In Post-processing by Jim Harmer50 Comments

Computer monitors do their best to reproduce colors and brightnesses correctly, but each one is slightly different.  In fact, a screen even reproduces photos differently when it starts up compared to the way colors and brightnesses look after the monitor has been running for a while.

This is a serious problem for photographers.  We are careful to set the white balance properly in Photoshop or Lightroom, but what good does it do if your screen is not properly calibrated?  Answer–none!  The same is true for adjusting color saturation, brightness, and just about everything else.

calibrating monitor for photo editing

Here's a photo I edited before and after color calibrating. See the difference? Which side do you think is the color calibrated one? If your screen isn't calibrated, it can be hard to tell!

Does everyone need to calibrate their monitor?

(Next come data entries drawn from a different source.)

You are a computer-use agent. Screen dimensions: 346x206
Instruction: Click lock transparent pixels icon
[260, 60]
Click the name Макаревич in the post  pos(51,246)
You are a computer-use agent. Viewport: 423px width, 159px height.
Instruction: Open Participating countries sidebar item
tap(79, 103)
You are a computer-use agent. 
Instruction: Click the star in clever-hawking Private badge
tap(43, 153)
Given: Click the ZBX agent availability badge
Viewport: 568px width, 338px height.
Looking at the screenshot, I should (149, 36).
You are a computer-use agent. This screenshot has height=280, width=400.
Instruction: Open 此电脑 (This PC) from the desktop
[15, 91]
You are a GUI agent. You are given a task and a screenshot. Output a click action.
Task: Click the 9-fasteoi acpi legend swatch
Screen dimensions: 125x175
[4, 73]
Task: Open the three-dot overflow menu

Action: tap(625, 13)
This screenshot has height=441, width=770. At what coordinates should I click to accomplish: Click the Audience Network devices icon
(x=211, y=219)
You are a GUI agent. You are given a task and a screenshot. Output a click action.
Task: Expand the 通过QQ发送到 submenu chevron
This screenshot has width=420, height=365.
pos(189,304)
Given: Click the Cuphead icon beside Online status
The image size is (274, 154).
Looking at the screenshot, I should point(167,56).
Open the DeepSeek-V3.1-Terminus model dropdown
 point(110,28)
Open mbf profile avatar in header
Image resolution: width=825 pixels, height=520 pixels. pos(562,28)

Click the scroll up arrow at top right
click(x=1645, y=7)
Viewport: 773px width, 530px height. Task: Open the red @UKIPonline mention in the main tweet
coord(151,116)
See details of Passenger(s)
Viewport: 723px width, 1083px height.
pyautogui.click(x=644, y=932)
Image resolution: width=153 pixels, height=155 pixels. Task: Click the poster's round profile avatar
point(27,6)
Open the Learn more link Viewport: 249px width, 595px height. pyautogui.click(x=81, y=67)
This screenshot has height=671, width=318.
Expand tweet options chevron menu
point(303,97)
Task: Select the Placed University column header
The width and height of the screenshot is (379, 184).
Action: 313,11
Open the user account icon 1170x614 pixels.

Probably not.  If you're just a hobbyist photographer who is learning the ropes, this probably isn't the biggest fish you have to fry.  There are many more important things to learn in photography than color calibration; however, if you're more serious of a photographer and want to know that your photos look their best… then it's time to calibrate!

Is monitor calibration only for printing?  Will it mess up my photos on the web?

How to calibrate your monitor for photo editing. Great photography tips!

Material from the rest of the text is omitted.